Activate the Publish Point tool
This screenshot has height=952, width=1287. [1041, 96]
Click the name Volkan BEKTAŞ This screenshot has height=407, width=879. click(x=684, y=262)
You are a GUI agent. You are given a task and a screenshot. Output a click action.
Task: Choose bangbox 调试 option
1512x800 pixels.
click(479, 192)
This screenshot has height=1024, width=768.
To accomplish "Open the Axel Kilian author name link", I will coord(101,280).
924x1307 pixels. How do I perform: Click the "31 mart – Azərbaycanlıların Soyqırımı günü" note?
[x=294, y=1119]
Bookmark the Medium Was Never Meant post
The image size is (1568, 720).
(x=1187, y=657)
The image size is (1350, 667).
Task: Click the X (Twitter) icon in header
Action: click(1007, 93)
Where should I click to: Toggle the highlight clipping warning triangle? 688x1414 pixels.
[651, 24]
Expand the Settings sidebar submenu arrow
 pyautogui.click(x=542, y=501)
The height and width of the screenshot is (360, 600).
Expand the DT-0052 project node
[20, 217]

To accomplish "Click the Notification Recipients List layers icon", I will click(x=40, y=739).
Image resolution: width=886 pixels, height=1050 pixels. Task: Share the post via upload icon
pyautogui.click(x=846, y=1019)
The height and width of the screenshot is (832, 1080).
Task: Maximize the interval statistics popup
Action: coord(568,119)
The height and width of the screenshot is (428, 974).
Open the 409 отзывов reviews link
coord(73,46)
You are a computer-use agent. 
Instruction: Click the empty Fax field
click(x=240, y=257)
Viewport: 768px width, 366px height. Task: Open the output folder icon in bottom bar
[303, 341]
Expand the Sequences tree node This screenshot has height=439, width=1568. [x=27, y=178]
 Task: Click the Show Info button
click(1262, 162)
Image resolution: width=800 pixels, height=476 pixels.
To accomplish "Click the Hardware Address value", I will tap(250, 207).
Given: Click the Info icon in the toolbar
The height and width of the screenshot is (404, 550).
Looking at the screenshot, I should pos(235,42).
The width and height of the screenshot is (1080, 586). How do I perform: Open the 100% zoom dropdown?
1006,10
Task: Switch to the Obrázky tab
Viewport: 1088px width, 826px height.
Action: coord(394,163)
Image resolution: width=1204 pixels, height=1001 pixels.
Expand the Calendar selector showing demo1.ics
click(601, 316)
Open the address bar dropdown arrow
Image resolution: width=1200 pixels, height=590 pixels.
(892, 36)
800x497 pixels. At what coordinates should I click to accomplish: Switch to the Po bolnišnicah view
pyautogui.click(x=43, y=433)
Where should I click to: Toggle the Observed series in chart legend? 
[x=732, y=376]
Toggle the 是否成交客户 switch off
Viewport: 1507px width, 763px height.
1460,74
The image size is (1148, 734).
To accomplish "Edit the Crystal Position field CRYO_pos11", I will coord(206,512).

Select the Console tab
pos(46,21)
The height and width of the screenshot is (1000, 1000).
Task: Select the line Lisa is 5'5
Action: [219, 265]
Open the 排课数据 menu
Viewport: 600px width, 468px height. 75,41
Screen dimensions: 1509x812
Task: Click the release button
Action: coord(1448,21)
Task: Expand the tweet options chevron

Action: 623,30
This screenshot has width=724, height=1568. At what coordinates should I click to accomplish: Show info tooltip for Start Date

**Task directions**
Reproduce all of the records above, swapping "Settings" for "Preferences" and leaving everything else unchanged.

**Task response**
Activate the Publish Point tool
This screenshot has height=952, width=1287. [1041, 96]
Click the name Volkan BEKTAŞ This screenshot has height=407, width=879. click(x=684, y=262)
You are a GUI agent. You are given a task and a screenshot. Output a click action.
Task: Choose bangbox 调试 option
1512x800 pixels.
click(479, 192)
This screenshot has height=1024, width=768.
To accomplish "Open the Axel Kilian author name link", I will coord(101,280).
924x1307 pixels. How do I perform: Click the "31 mart – Azərbaycanlıların Soyqırımı günü" note?
[x=294, y=1119]
Bookmark the Medium Was Never Meant post
The image size is (1568, 720).
(x=1187, y=657)
The image size is (1350, 667).
Task: Click the X (Twitter) icon in header
Action: click(1007, 93)
Where should I click to: Toggle the highlight clipping warning triangle? 688x1414 pixels.
[651, 24]
Expand the Preferences sidebar submenu arrow
 pyautogui.click(x=542, y=501)
The height and width of the screenshot is (360, 600).
Expand the DT-0052 project node
[20, 217]

To accomplish "Click the Notification Recipients List layers icon", I will click(x=40, y=739).
Image resolution: width=886 pixels, height=1050 pixels. Task: Share the post via upload icon
pyautogui.click(x=846, y=1019)
The height and width of the screenshot is (832, 1080).
Task: Maximize the interval statistics popup
Action: coord(568,119)
The height and width of the screenshot is (428, 974).
Open the 409 отзывов reviews link
coord(73,46)
You are a computer-use agent. 
Instruction: Click the empty Fax field
click(x=240, y=257)
Viewport: 768px width, 366px height. Task: Open the output folder icon in bottom bar
[303, 341]
Expand the Sequences tree node This screenshot has height=439, width=1568. [x=27, y=178]
 Task: Click the Show Info button
click(1262, 162)
Image resolution: width=800 pixels, height=476 pixels.
To accomplish "Click the Hardware Address value", I will tap(250, 207).
Given: Click the Info icon in the toolbar
The height and width of the screenshot is (404, 550).
Looking at the screenshot, I should pos(235,42).
The width and height of the screenshot is (1080, 586). How do I perform: Open the 100% zoom dropdown?
1006,10
Task: Switch to the Obrázky tab
Viewport: 1088px width, 826px height.
Action: coord(394,163)
Image resolution: width=1204 pixels, height=1001 pixels.
Expand the Calendar selector showing demo1.ics
click(601, 316)
Open the address bar dropdown arrow
Image resolution: width=1200 pixels, height=590 pixels.
(892, 36)
800x497 pixels. At what coordinates should I click to accomplish: Switch to the Po bolnišnicah view
pyautogui.click(x=43, y=433)
Where should I click to: Toggle the Observed series in chart legend? 
[x=732, y=376]
Toggle the 是否成交客户 switch off
Viewport: 1507px width, 763px height.
1460,74
The image size is (1148, 734).
To accomplish "Edit the Crystal Position field CRYO_pos11", I will coord(206,512).

Select the Console tab
pos(46,21)
The height and width of the screenshot is (1000, 1000).
Task: Select the line Lisa is 5'5
Action: [219, 265]
Open the 排课数据 menu
Viewport: 600px width, 468px height. 75,41
Screen dimensions: 1509x812
Task: Click the release button
Action: coord(1448,21)
Task: Expand the tweet options chevron

Action: 623,30
This screenshot has width=724, height=1568. At what coordinates should I click to accomplish: Show info tooltip for Start Date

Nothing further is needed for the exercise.